Large pages, flood gates etc. Be wary.
SLUB has to run 100% reliable or things go whoops. SLUB regularly depends on
atomic allocations and cannot take the necessary steps to get the contiguous
pages if it gets into trouble. This means that something like lumpy reclaim
cannot help you in it's current state.
We currently do not take the per-emptive steps with kswapd to ensure the
high-order pages are free. We also don't do something like have users that
can sleep keep the watermarks high. I had considered the possibility but
didn't have the justification for the complexity.

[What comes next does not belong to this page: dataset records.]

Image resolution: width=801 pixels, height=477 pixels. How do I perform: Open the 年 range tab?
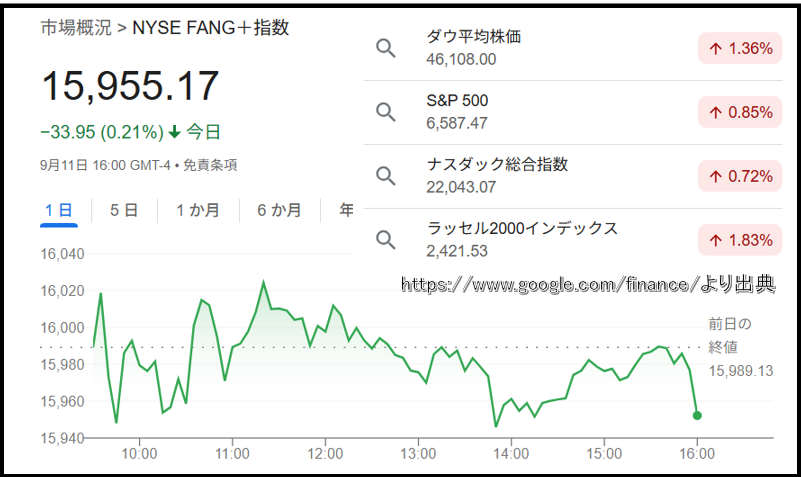[346, 210]

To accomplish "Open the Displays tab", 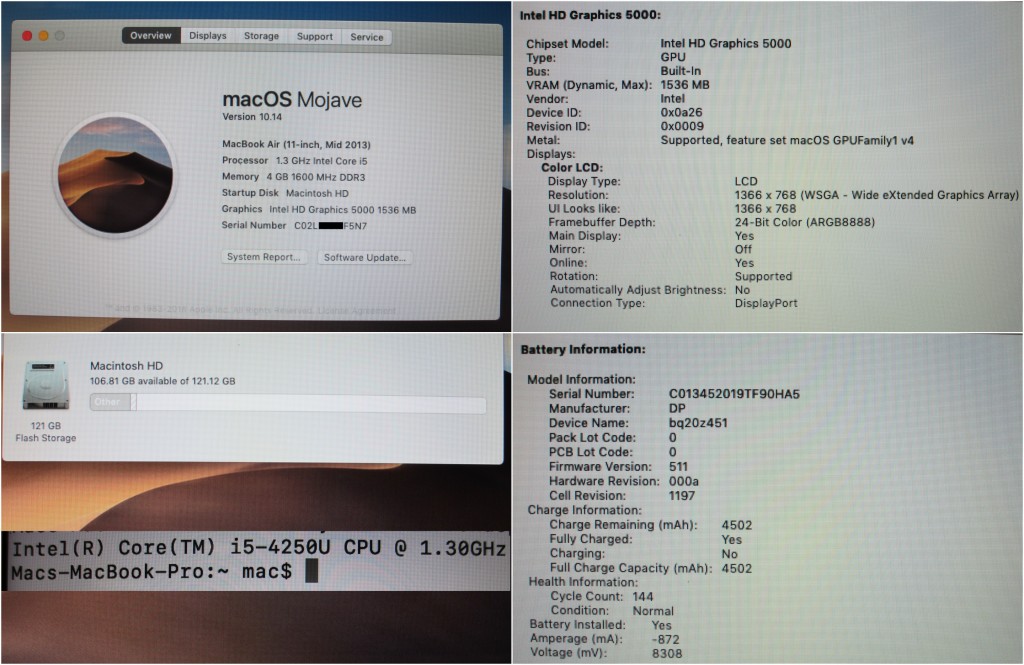I will (207, 36).
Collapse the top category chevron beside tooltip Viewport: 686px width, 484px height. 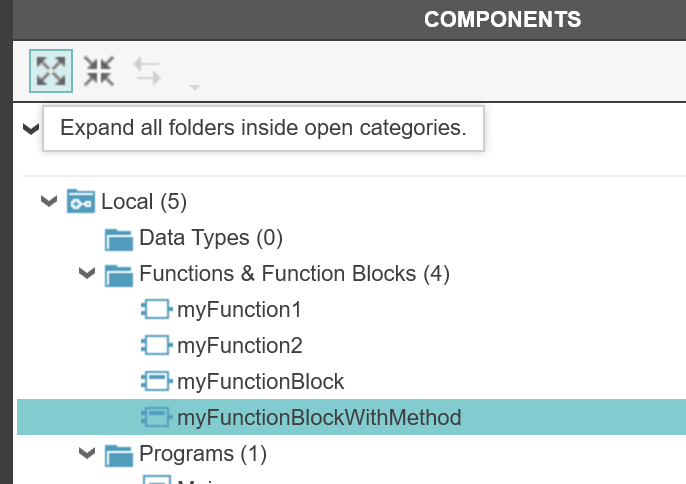[31, 129]
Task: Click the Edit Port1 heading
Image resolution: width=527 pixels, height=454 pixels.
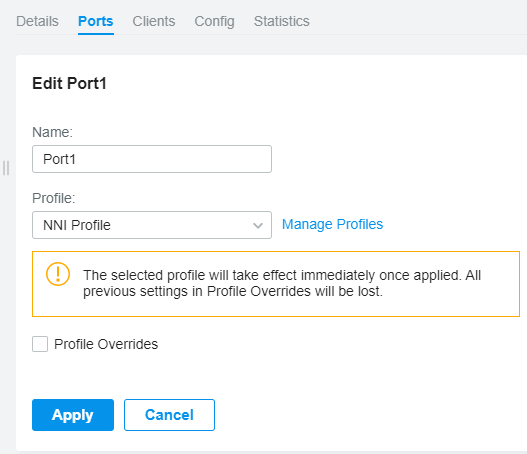Action: click(69, 83)
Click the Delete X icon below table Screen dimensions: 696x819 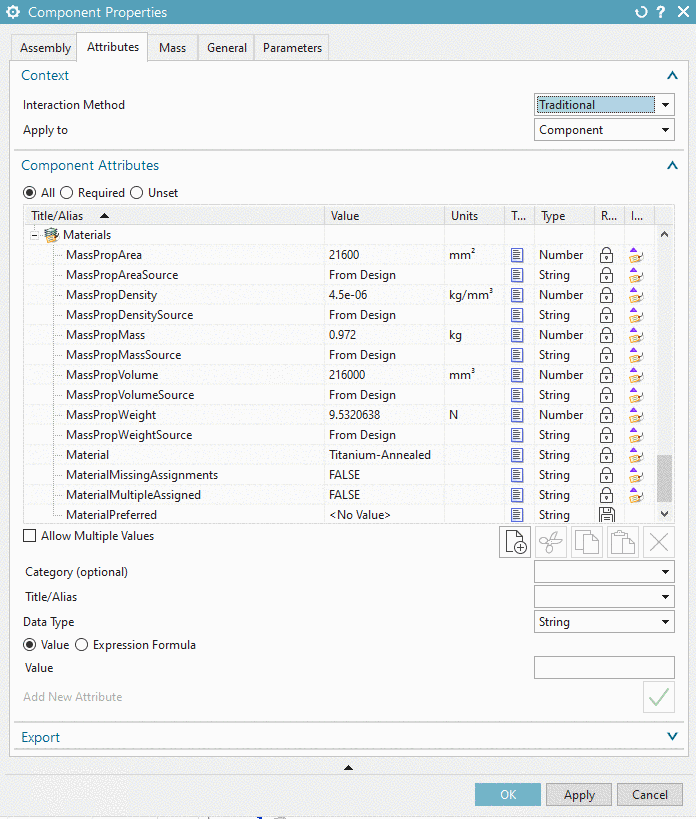click(x=659, y=542)
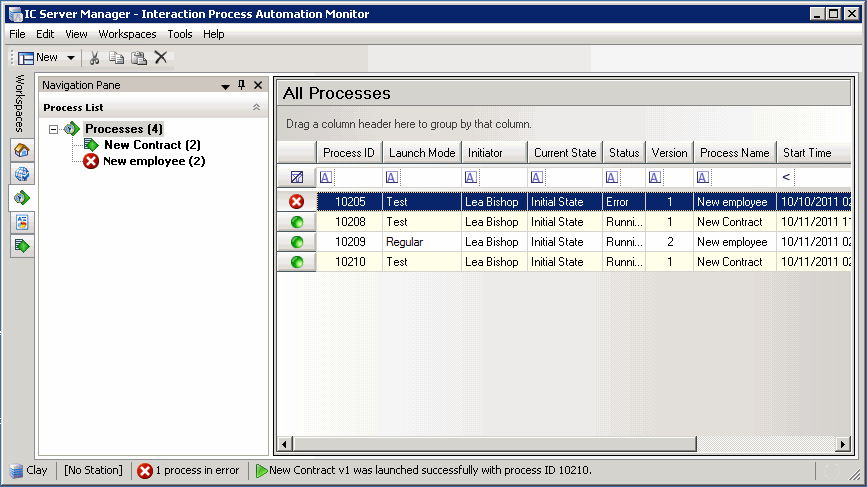Collapse the Processes (4) tree node
Image resolution: width=867 pixels, height=487 pixels.
point(55,129)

Minimally, SLUB by default should continue to use order-0 pages. Peter has
managed to bust order-1 pages with mem=128MB. Admittedly, it was a really
hostile workload but the point remains. It was artifically worked around
with min_free_kbytes (value set based on pageblock_order, could also have
been artifically worked around by dropping pageblock_order) and he eventually
caused order-0 failures so the workload is pretty damn hostile to everything.
> One could add the ability to manage pools of cpu slabs but
> that would be adding yet another layer to compensate for the problem of
> the small pages.
A compromise may be to have per-cpu lists for higher-order pages in the page
allocator itself as they can be easily drained unlike the SLAB queues. The
thing to watch for would be excessive IPI calls which would offset any
performance gained by SLUB using larger pages.
> Reliable large page allocations means that we can get rid
> of these layers and the many workarounds that we have in place right now.
>
They are not reliable yet, particularly for atomic allocs.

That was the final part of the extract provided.